— Using the information —
[a] In the post about the Ravenna Park restrooms, transcribe the passage from "Ravenna Park II" to "ones, were locked?".
[b] Turn the paragraph of the Ravenna Park restrooms post that begins "Finally, today (Tuesday, May 12, 2020)" into a list, keeping each location, its status and its time.
[c] Continue the Ravenna Park restrooms post past its final sentence.

— Document text —
I'm not clear on to what extent this ravine connects with the ravine further south in Ravenna Park, on which more below.  Remember, the parks department doesn't do maps; Google Maps opines that they're two separate parks with private land between them.

Ravenna Park II


It was just after 8 P.M. when I got back to Ravenna Park's lower restrooms, which were locked.  So I went to the upper restrooms before calling it a night - and found them unlocked.  Not only that, but the men's room had acquired soap, and its clogged toilet had been fixed.  So why was this open when the main restrooms, the lower ones, were locked?


One hint:  Only the women's room was (and is) actually open; the men's room, whose door can be seen from a nearby parking lot, was unlocked but closed.  (The open door in the photo above was propped open by me, only long enough to take the picture.)

Another:  At 1 A.M. that night, I set out to University Playground, Cowen Park, and Ravenna Park, and found only Ravenna Park's upper restrooms unlocked.

A third:  Monday evening, just after 7 P.M., I found Cowen Park's restrooms locked, with the leafpile still at the men's room door; at 7:40 P.M. Ravenna Park's lower restrooms were locked; but at 7:50 the upper ones still weren't.

Finally, today (Tuesday, May 12, 2020), I found Ravenna Park's lower restrooms locked at 11:44 (A.M. PDT), the upper ones unlocked shortly before 12:07 P.M., Cowen Park's locked at 12:22, and University Playground's locked at 1:10.

The conclusion seems inescapable:  This work - not only of opening the rooms, but taking care of them - was done either by parks workers without authorisation, or by,private citizens.

Two months into the pandemic, twenty-four hour access to running water has reached the U-District, but only thanks to renegades or trespassers.

You will respond that this is a good deed for the numerous homeless people in the area who can now find toilets, sinks, and drinking water all in one place.  But that's precisely my point.  Our wonderful mayor would undoubtedly have gotten around to this good deed.  She might even have done so before the end of the pandemic.  And now the opportunity has been stolen from her by some nobodies.  It's lèse-majesté, that's what it is, and I trust she will invoke the full majesty of the law against the perpetrators.  Good deed?  Bah, humbug!

EDIT:  I'm delighted to report that tonight at about 10:30 P.M., when I tried to use the upper Ravenna Park restrooms, I found them locked.  Probably the nightly locker of restrooms got to the park, found the lower ones already locked, and looked around for something else to lock.  So it all worked out for the best.

— Raw data —
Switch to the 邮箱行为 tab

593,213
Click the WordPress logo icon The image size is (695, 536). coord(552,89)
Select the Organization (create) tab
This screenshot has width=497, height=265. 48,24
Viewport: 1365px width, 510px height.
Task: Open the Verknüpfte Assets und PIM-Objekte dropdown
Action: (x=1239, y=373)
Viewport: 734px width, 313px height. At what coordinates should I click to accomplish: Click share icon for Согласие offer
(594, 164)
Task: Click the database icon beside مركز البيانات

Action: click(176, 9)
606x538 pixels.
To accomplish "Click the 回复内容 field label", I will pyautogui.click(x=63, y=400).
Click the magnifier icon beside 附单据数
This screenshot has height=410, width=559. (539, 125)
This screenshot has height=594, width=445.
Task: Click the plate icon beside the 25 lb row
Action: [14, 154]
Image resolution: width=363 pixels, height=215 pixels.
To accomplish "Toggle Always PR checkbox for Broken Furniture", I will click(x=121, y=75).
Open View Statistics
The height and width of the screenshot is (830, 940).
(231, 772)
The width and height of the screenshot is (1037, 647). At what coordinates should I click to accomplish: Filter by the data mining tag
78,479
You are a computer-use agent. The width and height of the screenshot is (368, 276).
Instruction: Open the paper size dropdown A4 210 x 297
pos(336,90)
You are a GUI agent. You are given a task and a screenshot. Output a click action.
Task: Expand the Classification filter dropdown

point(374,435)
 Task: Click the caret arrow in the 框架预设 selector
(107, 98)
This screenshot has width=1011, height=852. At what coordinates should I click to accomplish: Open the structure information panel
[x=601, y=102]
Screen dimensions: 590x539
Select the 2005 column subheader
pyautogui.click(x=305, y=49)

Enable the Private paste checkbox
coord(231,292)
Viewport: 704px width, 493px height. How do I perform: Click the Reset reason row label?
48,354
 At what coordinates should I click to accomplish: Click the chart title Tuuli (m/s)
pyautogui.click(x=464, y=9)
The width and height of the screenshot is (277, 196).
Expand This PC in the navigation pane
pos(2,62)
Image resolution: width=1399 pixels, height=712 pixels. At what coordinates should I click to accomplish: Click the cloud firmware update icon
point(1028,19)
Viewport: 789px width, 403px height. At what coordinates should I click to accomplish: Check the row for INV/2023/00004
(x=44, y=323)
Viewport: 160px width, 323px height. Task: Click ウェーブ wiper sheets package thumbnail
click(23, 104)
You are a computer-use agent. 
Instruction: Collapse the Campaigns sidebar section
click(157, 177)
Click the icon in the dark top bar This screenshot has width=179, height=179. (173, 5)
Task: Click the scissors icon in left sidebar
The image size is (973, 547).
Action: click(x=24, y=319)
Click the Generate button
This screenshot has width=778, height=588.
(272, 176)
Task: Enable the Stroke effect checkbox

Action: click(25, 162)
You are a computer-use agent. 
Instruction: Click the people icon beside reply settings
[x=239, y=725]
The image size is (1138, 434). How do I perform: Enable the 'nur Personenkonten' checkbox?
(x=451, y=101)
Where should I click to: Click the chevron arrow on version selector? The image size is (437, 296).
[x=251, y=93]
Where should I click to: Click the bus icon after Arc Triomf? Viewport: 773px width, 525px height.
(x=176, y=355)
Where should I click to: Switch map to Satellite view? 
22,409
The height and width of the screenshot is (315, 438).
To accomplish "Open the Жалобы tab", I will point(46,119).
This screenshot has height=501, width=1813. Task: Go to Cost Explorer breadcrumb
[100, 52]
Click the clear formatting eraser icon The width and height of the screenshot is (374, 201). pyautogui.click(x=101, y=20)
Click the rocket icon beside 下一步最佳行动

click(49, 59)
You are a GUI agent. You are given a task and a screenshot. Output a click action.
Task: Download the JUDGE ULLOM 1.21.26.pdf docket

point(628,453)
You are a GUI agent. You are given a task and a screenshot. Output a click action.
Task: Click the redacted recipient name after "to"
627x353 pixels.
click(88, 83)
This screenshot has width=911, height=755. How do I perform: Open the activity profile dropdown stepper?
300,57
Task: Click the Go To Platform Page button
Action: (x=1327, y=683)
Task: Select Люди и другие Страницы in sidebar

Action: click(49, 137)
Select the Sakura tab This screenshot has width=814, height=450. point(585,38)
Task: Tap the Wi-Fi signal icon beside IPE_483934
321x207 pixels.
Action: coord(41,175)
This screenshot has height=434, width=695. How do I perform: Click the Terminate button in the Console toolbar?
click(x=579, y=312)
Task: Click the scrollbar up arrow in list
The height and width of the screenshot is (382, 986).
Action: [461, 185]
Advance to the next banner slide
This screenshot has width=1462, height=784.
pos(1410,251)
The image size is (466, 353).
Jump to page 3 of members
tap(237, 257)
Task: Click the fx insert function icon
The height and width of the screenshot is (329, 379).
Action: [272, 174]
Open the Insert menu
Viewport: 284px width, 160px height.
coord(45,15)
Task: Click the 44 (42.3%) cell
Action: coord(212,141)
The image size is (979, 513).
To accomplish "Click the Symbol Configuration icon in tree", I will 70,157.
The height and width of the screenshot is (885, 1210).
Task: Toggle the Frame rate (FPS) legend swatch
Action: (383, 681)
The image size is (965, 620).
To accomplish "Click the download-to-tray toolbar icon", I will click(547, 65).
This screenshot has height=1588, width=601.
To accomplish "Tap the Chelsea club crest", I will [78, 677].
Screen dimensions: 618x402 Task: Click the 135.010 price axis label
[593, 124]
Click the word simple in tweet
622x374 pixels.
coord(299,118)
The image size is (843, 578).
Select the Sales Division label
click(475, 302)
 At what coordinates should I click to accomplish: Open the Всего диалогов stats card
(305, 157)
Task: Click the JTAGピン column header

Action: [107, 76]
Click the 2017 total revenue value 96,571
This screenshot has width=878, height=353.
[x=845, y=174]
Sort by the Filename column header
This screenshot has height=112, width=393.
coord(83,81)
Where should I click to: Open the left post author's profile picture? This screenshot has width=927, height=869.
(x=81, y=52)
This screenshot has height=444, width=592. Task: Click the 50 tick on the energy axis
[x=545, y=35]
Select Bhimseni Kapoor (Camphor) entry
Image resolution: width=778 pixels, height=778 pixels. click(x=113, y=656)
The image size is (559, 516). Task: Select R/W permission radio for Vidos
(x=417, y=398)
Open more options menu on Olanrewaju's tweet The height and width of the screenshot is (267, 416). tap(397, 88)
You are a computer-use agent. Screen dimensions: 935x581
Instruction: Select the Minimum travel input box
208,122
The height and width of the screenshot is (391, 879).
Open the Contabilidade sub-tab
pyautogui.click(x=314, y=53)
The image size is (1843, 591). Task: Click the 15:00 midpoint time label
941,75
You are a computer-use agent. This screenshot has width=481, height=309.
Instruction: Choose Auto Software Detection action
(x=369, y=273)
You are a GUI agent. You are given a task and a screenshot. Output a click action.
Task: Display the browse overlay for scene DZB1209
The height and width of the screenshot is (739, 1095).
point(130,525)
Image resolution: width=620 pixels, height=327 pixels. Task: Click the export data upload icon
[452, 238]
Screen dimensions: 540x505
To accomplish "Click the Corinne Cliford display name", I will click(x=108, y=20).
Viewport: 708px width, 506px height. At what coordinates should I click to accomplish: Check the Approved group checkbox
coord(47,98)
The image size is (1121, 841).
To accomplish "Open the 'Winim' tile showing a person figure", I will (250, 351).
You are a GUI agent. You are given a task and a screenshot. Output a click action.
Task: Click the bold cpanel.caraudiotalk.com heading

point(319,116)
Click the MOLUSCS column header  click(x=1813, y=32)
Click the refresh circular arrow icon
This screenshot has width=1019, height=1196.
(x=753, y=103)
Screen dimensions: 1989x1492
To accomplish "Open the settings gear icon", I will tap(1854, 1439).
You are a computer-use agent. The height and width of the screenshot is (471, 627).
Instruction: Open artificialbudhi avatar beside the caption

— Answer set —
[a]
Ravenna Park II


It was just after 8 P.M. when I got back to Ravenna Park's lower restrooms, which were locked.  So I went to the upper restrooms before calling it a night - and found them unlocked.  Not only that, but the men's room had acquired soap, and its clogged toilet had been fixed.  So why was this open when the main restrooms, the lower ones, were locked?

[b]
Tuesday, May 12, 2020:
- Ravenna Park lower restrooms: locked at 11:44 A.M. PDT
- Ravenna Park upper restrooms: unlocked shortly before 12:07 P.M.
- Cowen Park restrooms: locked at 12:22
- University Playground restrooms: locked at 1:10

[c]
   Nobody had yet read this page of you, dear Diary, by the time those restrooms were locked.

Ravenna Park III


On Monday, after checking that Cowen Park's restrooms were still locked, I knew it was too late for locked rooms at University Playground to mean anything, and hadn't the heart to go on anyway.  Meanwhile, on this trip I'd noticed what looked like a paved path in the ravine north of Cowen Park, so I wanted to check that out.  I'd been imagining Cowen Park, which is considerably lower than most of the streets that surround it, as a kind of spreading-out of the ravine; is it?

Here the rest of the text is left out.